Patients with symptomatic grade one luxations and mild grade two luxations can usually be managed successfully with medications, joint health supplements, nutraceuticals, and weight management. 

Patients with more severe grade two luxations, as well as all grade three and four luxations, require surgery to restore comfort and limb function. 
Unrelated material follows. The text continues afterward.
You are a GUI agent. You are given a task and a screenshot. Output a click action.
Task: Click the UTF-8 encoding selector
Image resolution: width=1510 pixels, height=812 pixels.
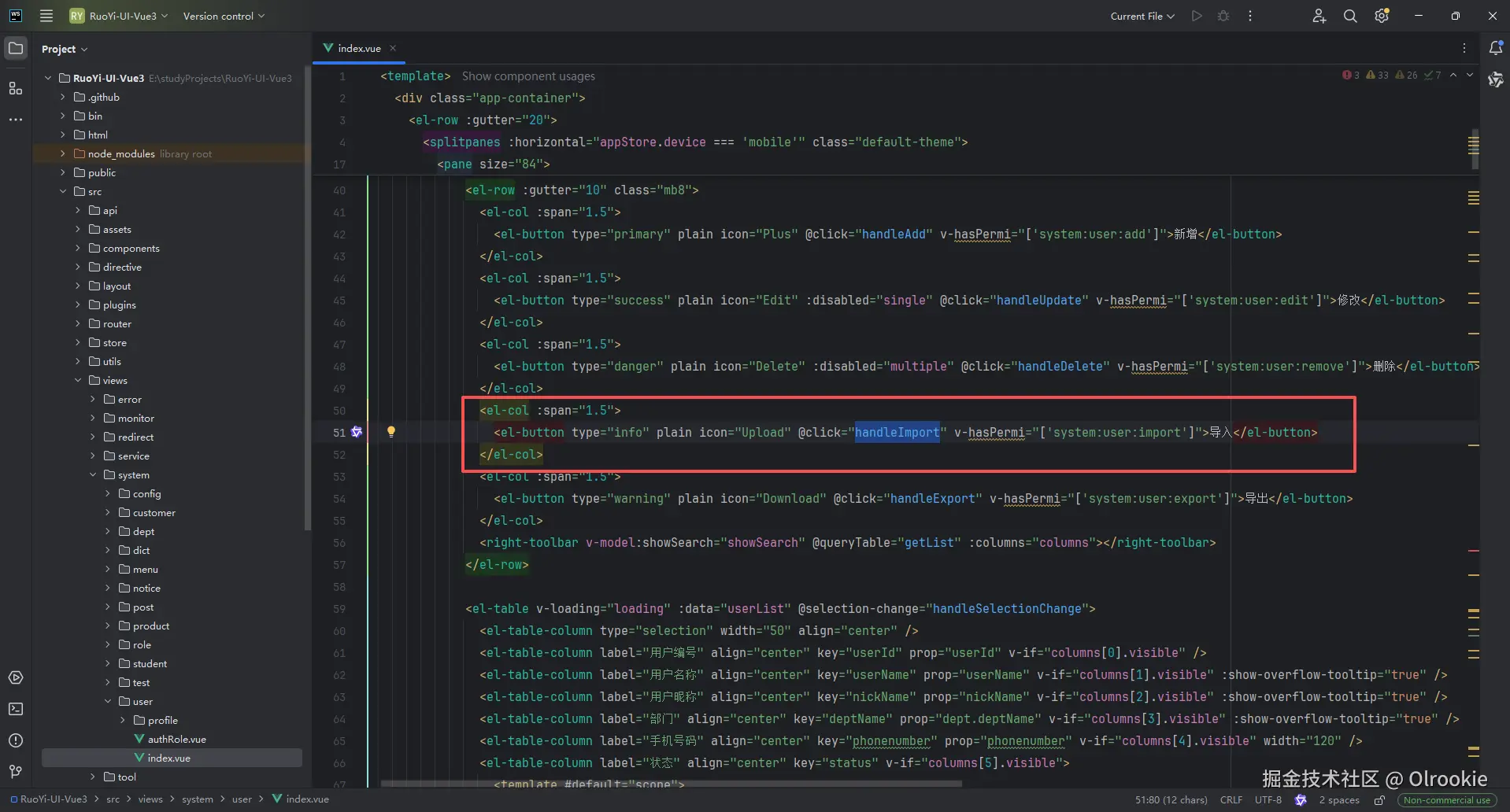point(1268,799)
What post-operative care is required?

Following surgery, physical activity must be restricted until the bones have fully healed. X-rays are taken at 4-6 weeks and again at 8-10 weeks to monitor the healing of the tibial tuberosity osteotomy. Most dogs are able to return to full activity after their 8-10 week recheck. Until then, only low-impact on-leash exercise is allowed in order to prevent excessive pull on the tibial tuberosity as it heals. For most dogs, this means two to three short, slow walks per day. Daily range of motion exercises and stretches are incorporated to prevent muscle contracture and joint stiffness during the healing process. 

What are the risk and complications of MPL Surgery?

The most frequently encountered complication is recurrence of the luxation. With medial patellar luxations, the risk of re-luxation is about 10% for grade three luxations and is greater than 30% for grade four luxations. Other potential complications include implant loosening or breakage, tibial tuberosity avulsion (pulling away from the rest of the tibia), movement of the trochlear wedge, rupture of the patellar ligament, and progression of arthritis. 

What is the prognosis after MPL Surgery?

The prognosis for comfort and a return to normal or near-normal limb use following surgery is typically very good, although arthritic changes that are already present at the time of surgery cannot be reversed, and if advanced, may contribute to ongoing discomfort. This can often be successfully alleviated using medications, supplements, physical rehabilitation therapy, and weight management.